Workplace Spanish for Construction Projects
If you love volunteering and helping your neighbors, at some point or another you’ll probably end up working in construction!
Yes, even those of you who can’t hammer straight can help with painting and organizing! Supportive projects, like Habitat for Humanity, operate all across the United States and work tirelessly to ensure every family has a home.
If you are thinking about volunteering for that type of organization, you need to prepare to work with or for Spanish-speaking people!
Are you thinking of going abroad to help build some houses? In that case, knowing workplace Spanish vocabulary for construction is even more important!
Let’s get ready to build some houses! ¡Preparémonos para construir casas!
Workplace Spanish for Construction: Vocabulary
Construction vocabulary is quite extensive, especially if you consider all the specialties (like metalwork, plumbing, and insulation) that building a house involves.
Luckily, we’ve narrowed it down to a list of general tools, objects, and verbs that you are likely to use on a construction site. Don’t forget to practice saying the words out loud with our pronunciation guide!
|Cement blocks||Los bloques de cemento||blohks day say-mayn-toh|
|Floor (to walk on and level of a building)||El piso||pee-soh|
|Floor (levels of a house)||El nivel||nee-behl|
|Floor plan||El plano||plahn-oh|
|Level (tool)||El nivel||nee-behl|
|Plaster||El repello/yeso||Ray-pay-yoh / yay-soh|
|Plumbing||La fontanería/plomería||fohn-tahn-air-ee-ah / ploh-mair-ee-ah|
|Saw (for metal)||La cierra||syayr-rah|
|Saw (for wood)||El serrucho||sair-roo-choh|
|Sheet metal||La lámina||lah-meen-ah|
|To plaster||repellar/enyesar||Ray-pay-yahr / ain-yay-sahr|
|Construction worker||El albañil||ahl-bahn-yeel|
A couple of words in this chart may seem incorrect. For example, why does “foundation” translate as cimientos and not fundación?
Well, in English “foundation” means multiple things, such as a children’s foundation, makeup foundation, or construction foundation.
Conversely, Spanish uses distinct words to differentiate among those different ideas, as in la fundación, la base, and los cimientos. Note that the word in Spanish is always plural, while in English it is singular.
Another interesting difference that the tool “nail” is clavo in Spanish. Don’t get confused with uña, which means fingernail!

__Written task__.
Answer these from the construction Spanish vocabulary page:
1. Which organization is named as an example of supportive projects that operate across the United States?
2. What Spanish term is given for "construction worker"?
3. Which Spanish word, meaning fingernail, should not be confused with clavo?

__Provided material__.
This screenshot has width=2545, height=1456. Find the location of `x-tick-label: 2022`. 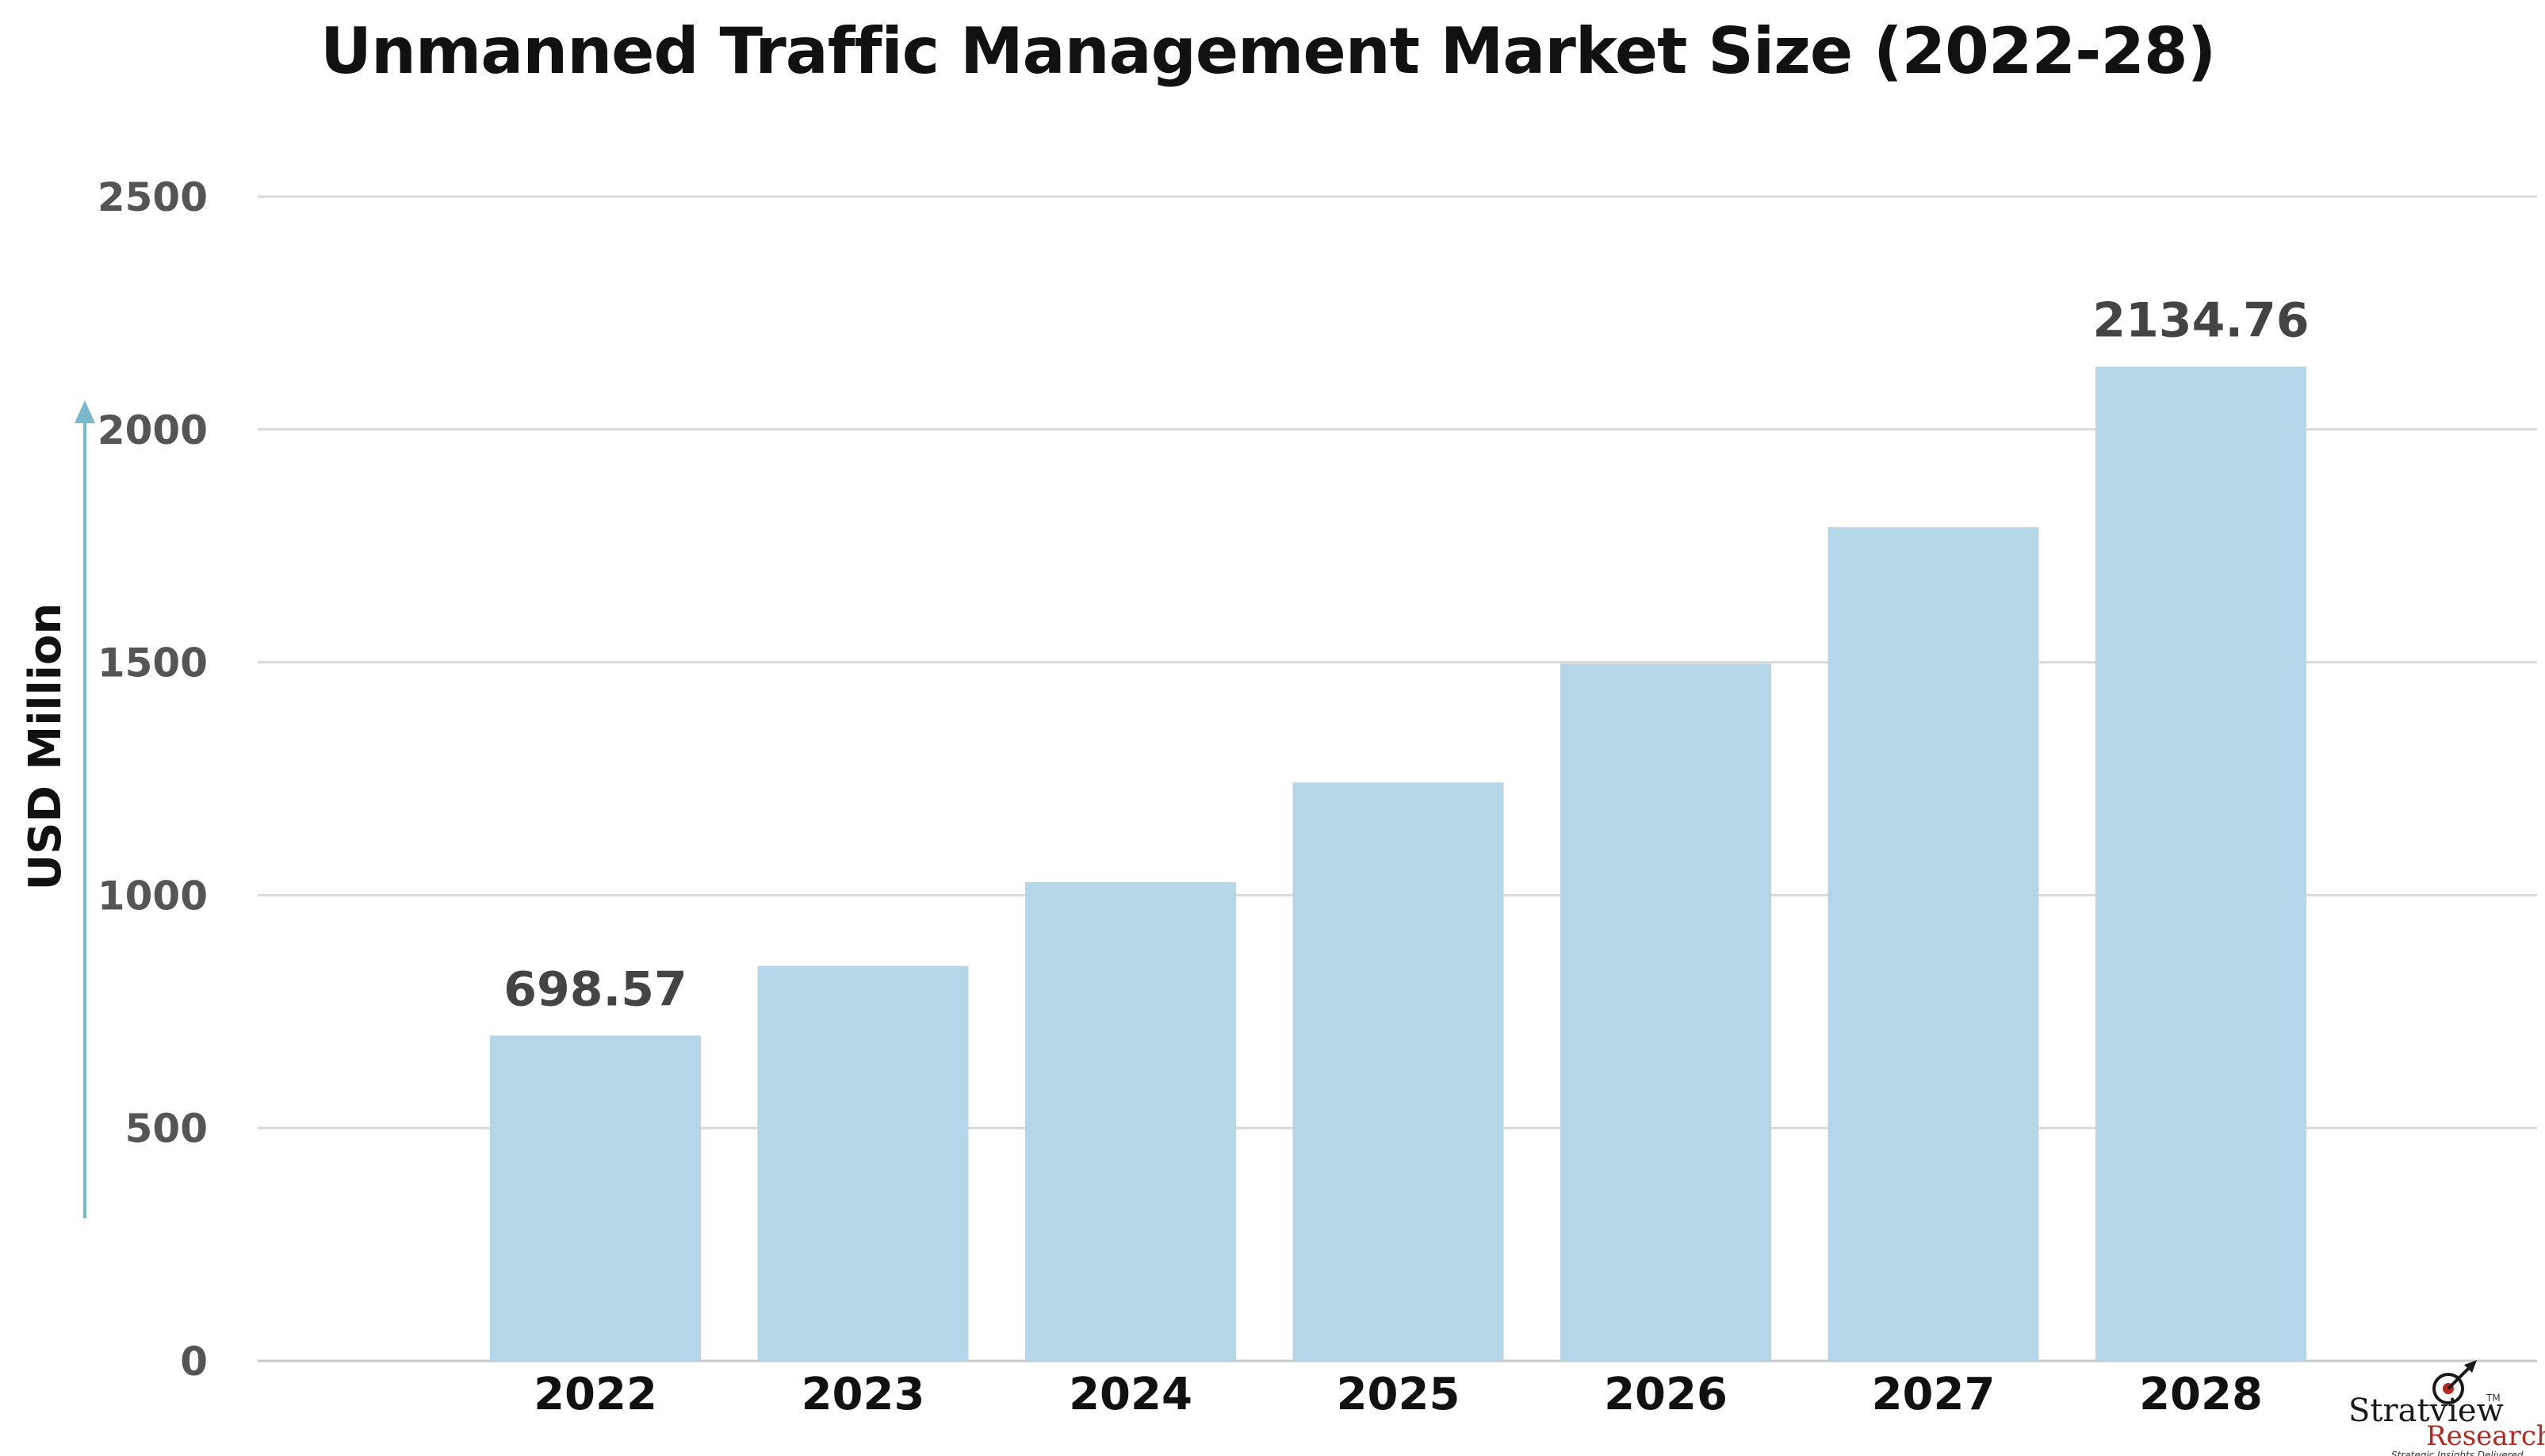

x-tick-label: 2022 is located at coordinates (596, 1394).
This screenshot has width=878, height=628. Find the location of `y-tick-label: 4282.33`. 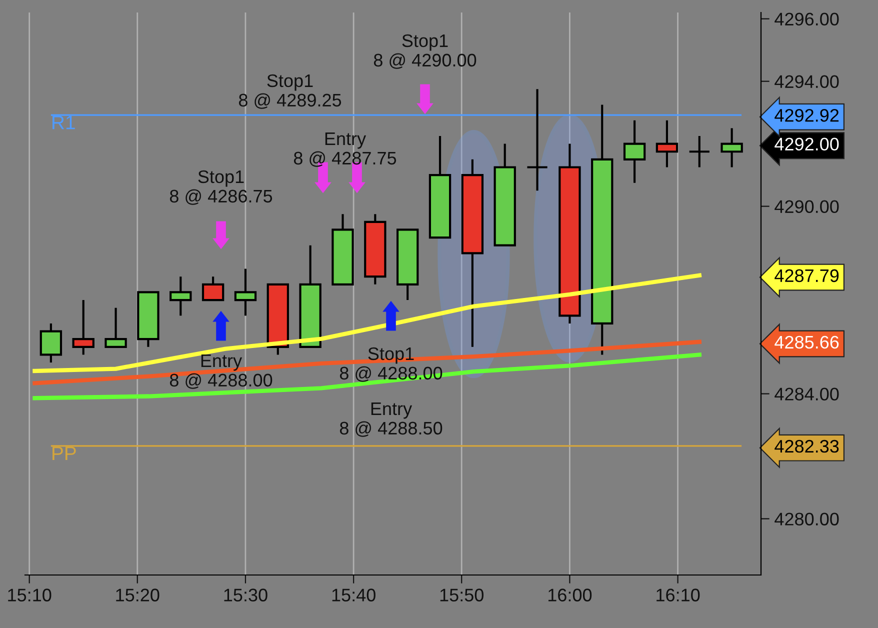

__Response to the task__.
1. Habitat for Humanity
2. El albañil
3. Uña